Data pulled from a collection:
--- start ---
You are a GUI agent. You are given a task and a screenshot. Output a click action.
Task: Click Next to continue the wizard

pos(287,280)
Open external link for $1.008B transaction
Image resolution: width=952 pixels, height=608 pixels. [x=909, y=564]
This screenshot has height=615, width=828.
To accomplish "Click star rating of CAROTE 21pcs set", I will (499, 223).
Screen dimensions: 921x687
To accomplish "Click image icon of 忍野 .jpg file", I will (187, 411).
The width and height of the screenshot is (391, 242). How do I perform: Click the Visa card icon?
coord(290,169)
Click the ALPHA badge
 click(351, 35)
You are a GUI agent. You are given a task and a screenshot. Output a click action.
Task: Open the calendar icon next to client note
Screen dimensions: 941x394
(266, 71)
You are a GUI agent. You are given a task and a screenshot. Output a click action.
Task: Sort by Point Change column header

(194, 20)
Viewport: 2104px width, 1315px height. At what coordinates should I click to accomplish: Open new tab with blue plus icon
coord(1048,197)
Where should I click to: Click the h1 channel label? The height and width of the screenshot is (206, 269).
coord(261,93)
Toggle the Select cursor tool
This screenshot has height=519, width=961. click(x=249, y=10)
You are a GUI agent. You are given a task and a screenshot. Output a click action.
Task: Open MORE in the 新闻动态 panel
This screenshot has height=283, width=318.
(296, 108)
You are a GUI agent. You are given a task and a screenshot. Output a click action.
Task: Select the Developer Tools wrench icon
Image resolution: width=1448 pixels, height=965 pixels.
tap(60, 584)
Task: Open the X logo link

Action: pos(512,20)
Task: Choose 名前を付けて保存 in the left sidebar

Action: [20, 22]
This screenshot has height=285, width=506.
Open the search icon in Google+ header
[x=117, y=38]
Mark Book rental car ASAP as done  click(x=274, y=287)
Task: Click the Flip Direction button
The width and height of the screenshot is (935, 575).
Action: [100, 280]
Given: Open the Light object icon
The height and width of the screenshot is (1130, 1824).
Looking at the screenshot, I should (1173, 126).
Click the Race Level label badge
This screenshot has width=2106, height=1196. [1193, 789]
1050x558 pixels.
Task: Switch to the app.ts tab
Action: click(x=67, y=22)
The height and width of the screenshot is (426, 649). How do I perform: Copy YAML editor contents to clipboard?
--- end ---
■ **Description of the task**
Set down the full listing above again, word for word, keeping every line as it stands.

■ **Expected answer**
You are a GUI agent. You are given a task and a screenshot. Output a click action.
Task: Click Next to continue the wizard

pos(287,280)
Open external link for $1.008B transaction
Image resolution: width=952 pixels, height=608 pixels. [x=909, y=564]
This screenshot has height=615, width=828.
To accomplish "Click star rating of CAROTE 21pcs set", I will (499, 223).
Screen dimensions: 921x687
To accomplish "Click image icon of 忍野 .jpg file", I will (187, 411).
The width and height of the screenshot is (391, 242). How do I perform: Click the Visa card icon?
coord(290,169)
Click the ALPHA badge
 click(351, 35)
You are a GUI agent. You are given a task and a screenshot. Output a click action.
Task: Open the calendar icon next to client note
Screen dimensions: 941x394
(266, 71)
You are a GUI agent. You are given a task and a screenshot. Output a click action.
Task: Sort by Point Change column header

(194, 20)
Viewport: 2104px width, 1315px height. At what coordinates should I click to accomplish: Open new tab with blue plus icon
coord(1048,197)
Where should I click to: Click the h1 channel label? The height and width of the screenshot is (206, 269).
coord(261,93)
Toggle the Select cursor tool
This screenshot has height=519, width=961. click(x=249, y=10)
You are a GUI agent. You are given a task and a screenshot. Output a click action.
Task: Open MORE in the 新闻动态 panel
This screenshot has height=283, width=318.
(296, 108)
You are a GUI agent. You are given a task and a screenshot. Output a click action.
Task: Select the Developer Tools wrench icon
Image resolution: width=1448 pixels, height=965 pixels.
tap(60, 584)
Task: Open the X logo link

Action: pos(512,20)
Task: Choose 名前を付けて保存 in the left sidebar

Action: [20, 22]
This screenshot has height=285, width=506.
Open the search icon in Google+ header
[x=117, y=38]
Mark Book rental car ASAP as done  click(x=274, y=287)
Task: Click the Flip Direction button
The width and height of the screenshot is (935, 575).
Action: [100, 280]
Given: Open the Light object icon
The height and width of the screenshot is (1130, 1824).
Looking at the screenshot, I should (1173, 126).
Click the Race Level label badge
This screenshot has width=2106, height=1196. [1193, 789]
1050x558 pixels.
Task: Switch to the app.ts tab
Action: click(x=67, y=22)
The height and width of the screenshot is (426, 649). How do I perform: Copy YAML editor contents to clipboard?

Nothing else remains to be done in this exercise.